As a radio personality, Eleanor hoped to make the documentary herself. She began collecting home movies, photographs and news footage with the help of the late Darcy Pohland, a friend and former colleague at WCCO.

The size of the job, coupled with health setbacks, knocked her off track.

Around that time, Gilbert was heading weekly to the University of Minnesota's Humphrey Institute of Public Affairs to film Mondale's first semester lecturing to 18 awestruck students about the Carter-Mondale administration. One five-minute documentary later, Gilbert felt she was just warming up.

Gilbert grew up in Washington, D.C., and campaigned for Hubert Humphrey. "I was connected to Minnesota, in a way, since childhood," she said. Mondale's choice of Geraldine Ferraro as his running mate in his unsuccessful 1984 presidential bid, she said, "changed my life."

While Mondale's work on behalf of civil and human rights "were key moments of change," Gilbert wanted personal tales of roots, family and that famous Fritz wit that frustratingly disappears as soon as he's in front of a TV camera.

"I'm not into all the details of politics," said Gilbert, whose films include "Urban Explorers," "A Life Without Pain" and "Married at the Mall."

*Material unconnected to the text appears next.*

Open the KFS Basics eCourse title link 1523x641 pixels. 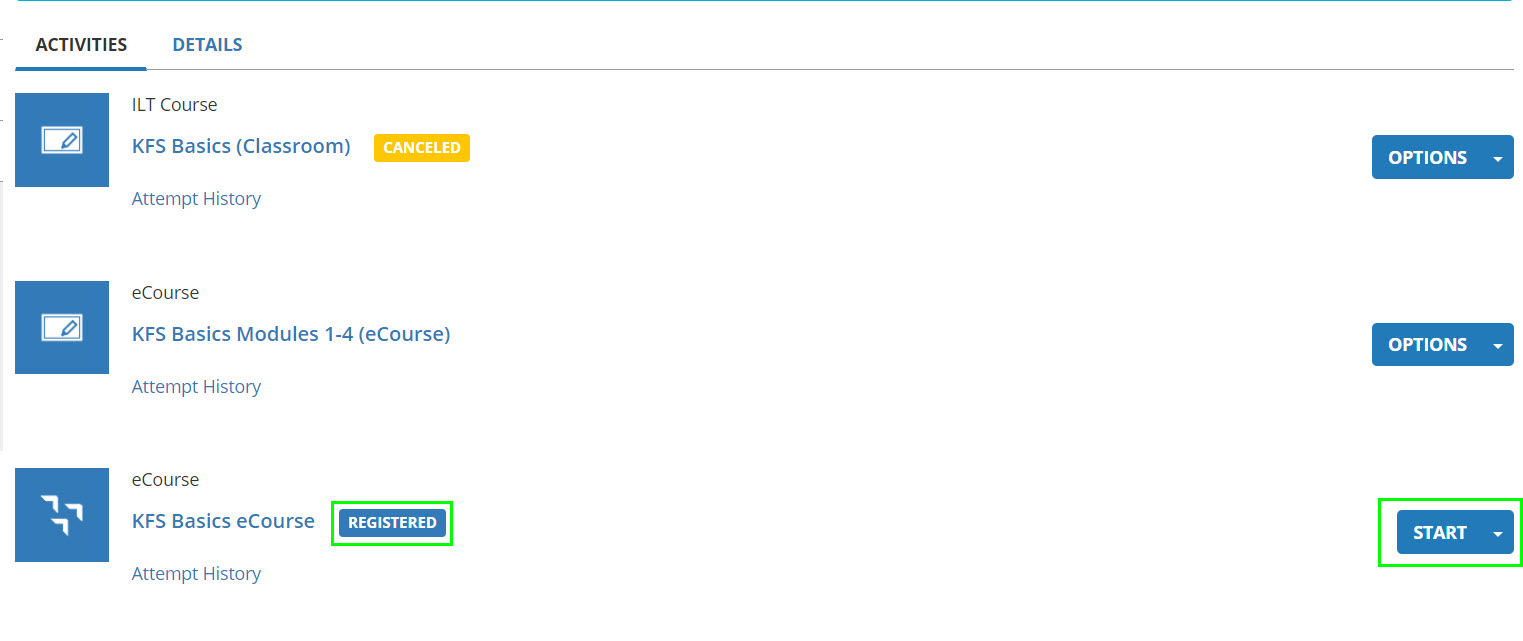point(223,521)
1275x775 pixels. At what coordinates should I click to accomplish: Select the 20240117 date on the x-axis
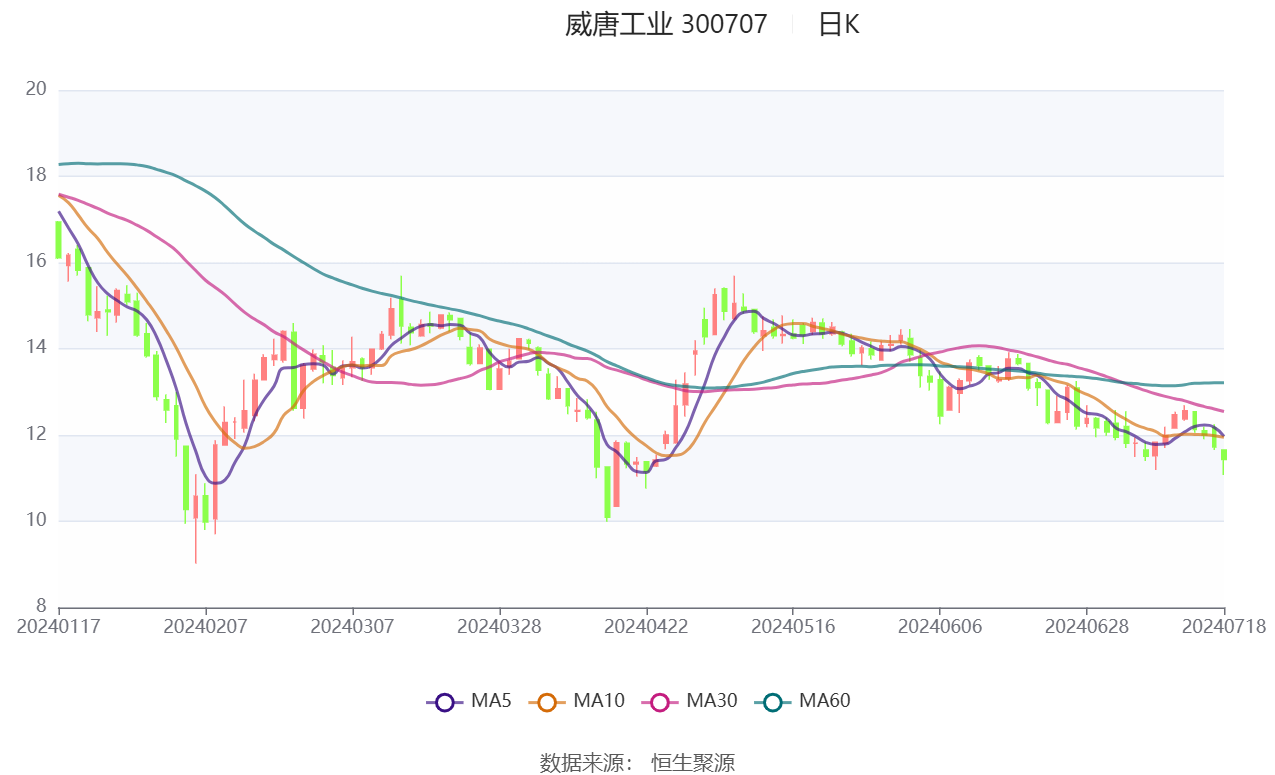(59, 627)
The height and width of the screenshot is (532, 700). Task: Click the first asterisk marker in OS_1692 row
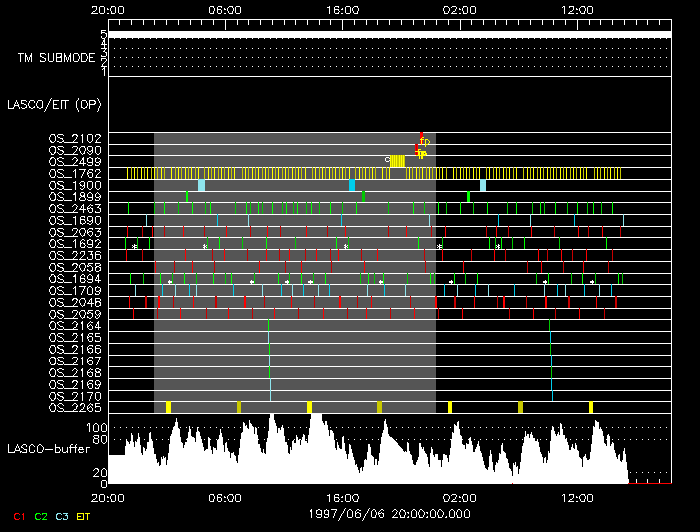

"I make films about the human condition, what drives people, what motivates them."

Mondale rebuffed her, politely, of course. "I'm done with public life," he told her. "I don't need TV cameras."

After Gilbert interviewed President Carter, "Mr. Mondale realized I'm not going away."

Eleanor heard about Gilbert's efforts and "forced myself on Melody," she said. "I said, 'I want a part.'" She gave Gilbert a shopping bag stuffed with family photographs, home movies, news clips. She recruited her brothers, Ted and William, to be interviewed, and mom, Joan, too, whom Gilbert captures in a funny and tender surprise exchange in the film's longer version (www.frozenfeetfilms.com).

"You were the model child," Joan says, as a smiling Eleanor unpacks eggs in her parents' kitchen.

Eleanor glances at her father. "You forgot, too?"

"Not much," he deadpans. Then, quickly, he adds, "Dads are always proud of their daughters and we've got a special one here."

Working with producers Lori Fink Garelick and Jan Selby, Gilbert knew she needed someone to pull all the elements together. Would Eleanor narrate? She accepted, then volunteered Poling to compose the score.

"He'd stay up all night, then send me emotional tracks in the morning," Gilbert said, "and I'd just be sobbing."

Poling, founder of the Suburbs, calls this work a labor of love. He's "living for the moment" these days. "I really, really enjoy playing music, reading a book in bed with Eleanor. We relish every little thing."

"Fritz" premiered at the Minnesota History Center in 2008, then a year later at George Washington University in D.C. to a standing ovation for its reluctant star (who, by the way, said that he and Joan now "are very grateful for it.")

Few are more grateful than Eleanor. "He took risks," she said.

"I'm so thankful that this was my dad, an honest, hard-working man who cared about people."